Donaueschingen (maf) Der erste runde Geburtstag des Donaueschinger Naturkindergartens Apfelbäumchen soll groß gefeiert werden. 2006 wurde der Trägerverein für den heutigen Waldkindergarten gegründet und darf dabei auf eine bewegende Zeit zurückblicken. Dafür nutzt der Kindergarten gemeinsam mit seinen Kindern und den Eltern das Herbstfest, das heute wieder ein Besuchermagnet werden dürfte. Dort will der Trägerverein mit all jenen feiern, die den Naturkindergarten unterstützen, mit früheren Kindern und Eltern und auch den Donaueschingern. Seit Beginn an präsentiert sich das Apfelbäumchen auf dem Donaueschinger Herbstfest und ist in diesem Jahr in der Karlstraße vor dem Modehaus Schmoll zu finden.

Nach unruhigen Zeiten formierte sich 2006 der Naturkindergarten in einem Trägerverein neu. Am 3. Dezember 2006 ging der Kindergarten anfangs mit acht Kindern an den Start. Schon im Frühjahr zählten die Erzieherinnen 14 Kinder. Das Apfelbäumchen, das symbolisch auch bei der Gründung gepflanzt wurde, wächst und gedeiht bis heute. Alle 18 Plätze sind voll belegt und auch die zwei Plätze für integrative Kinder werden genutzt. Bis 2018 besteht eine Warteliste. Der Trägerverein und das Team sind mit der Entwicklung mehr als zufrieden. Drei Erzieherinnen und zwei Praktikanten vermitteln den Kindern zwischen drei und sechs Jahren pädagogische Werte und ebnen den Weg in die Selbstständigkeit. Dass es dazu kein festes Dach über den Kopf benötigt, beweist das zehnjährige Bestehen des Naturhorts.

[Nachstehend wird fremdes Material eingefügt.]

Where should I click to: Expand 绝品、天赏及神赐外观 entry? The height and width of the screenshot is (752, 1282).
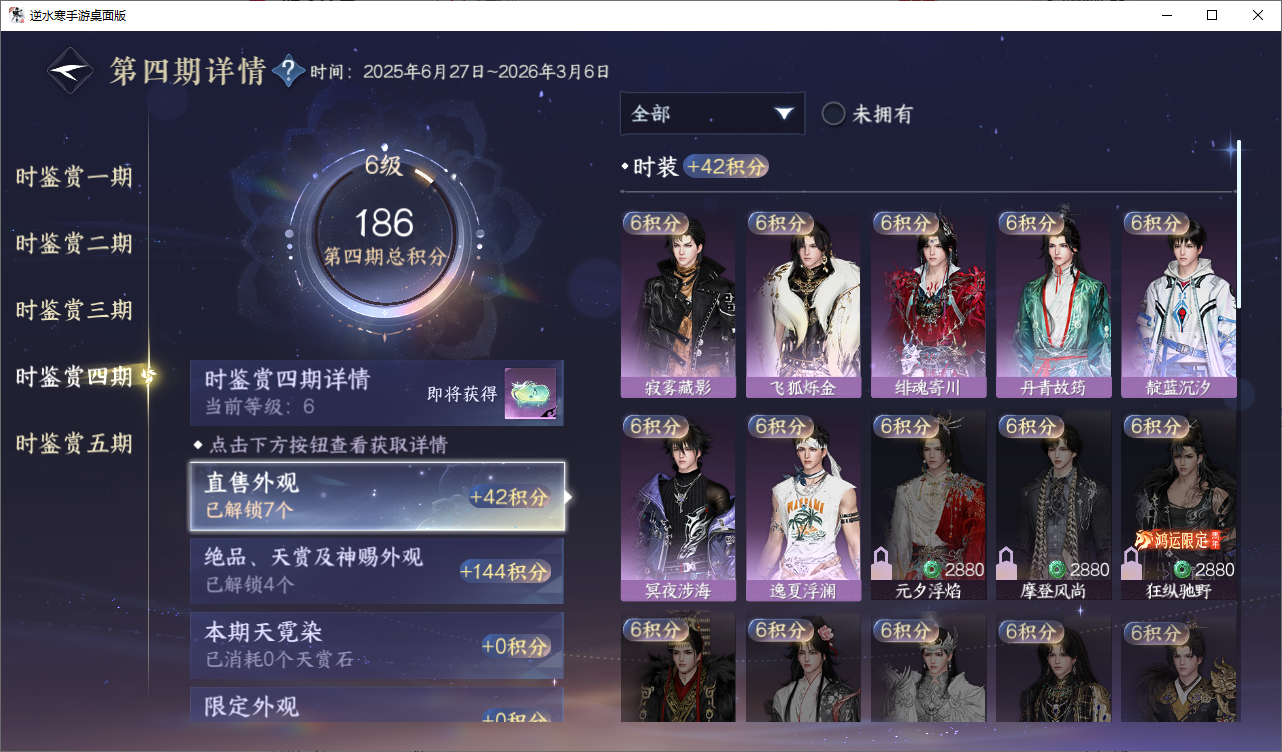click(377, 570)

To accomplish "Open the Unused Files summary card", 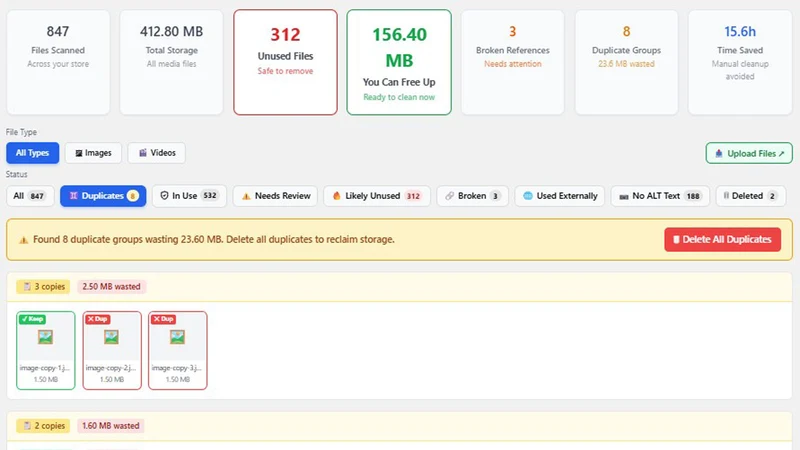I will [285, 62].
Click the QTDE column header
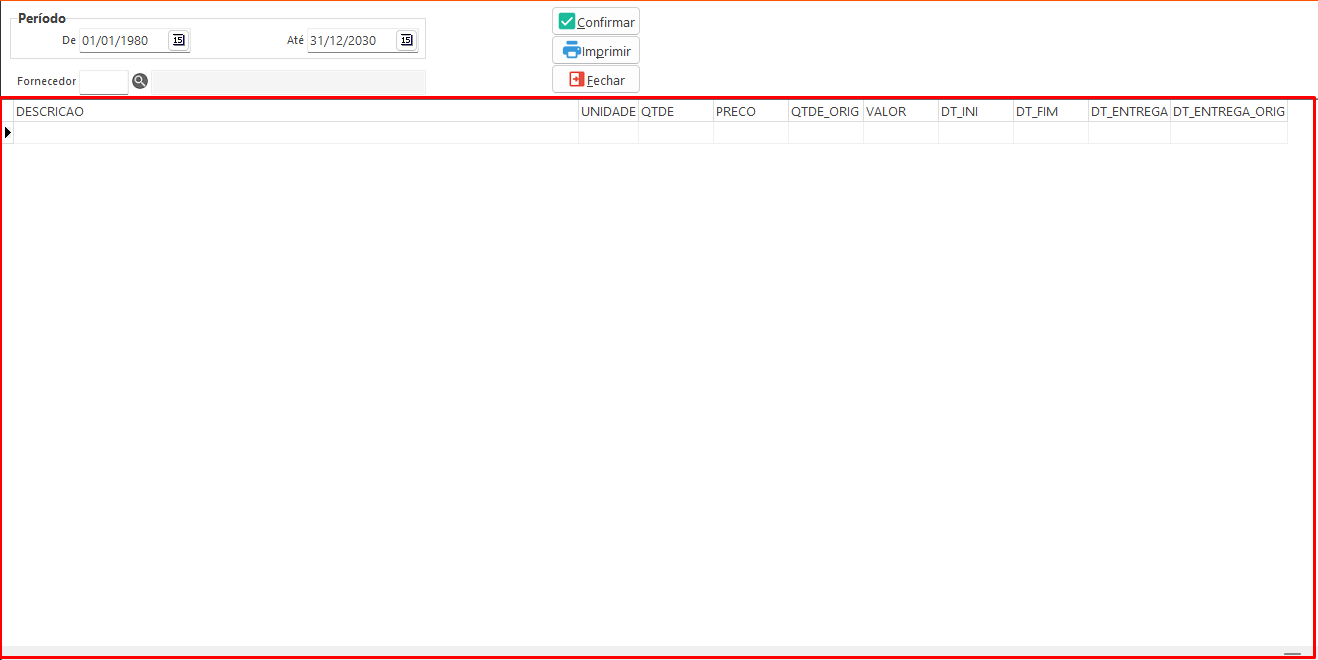This screenshot has width=1318, height=660. 675,112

Auch die Integration in das gesellschaftliche Lebens in Donaueschingen ist den engagierten Eltern und den Erziehern gelungen. Neben dem Herbstfest, bei dem sich das Apfelbäumchen präsentiert, steht "der Kindergarten der anderen Art" mit der Stadt im intensiven Austausch. Die Ostereiersuche, die der Kindergarten anbietet, erfreut sich jedes Jahr mehr an Beliebtheit. Zwei bis drei Mal im Jahr nimmt das Team des Apfelbäumchens auch an den Regionaltreffen teil, bei den sich Waldkindergärten aus der Umgebung treffen und fortbilden.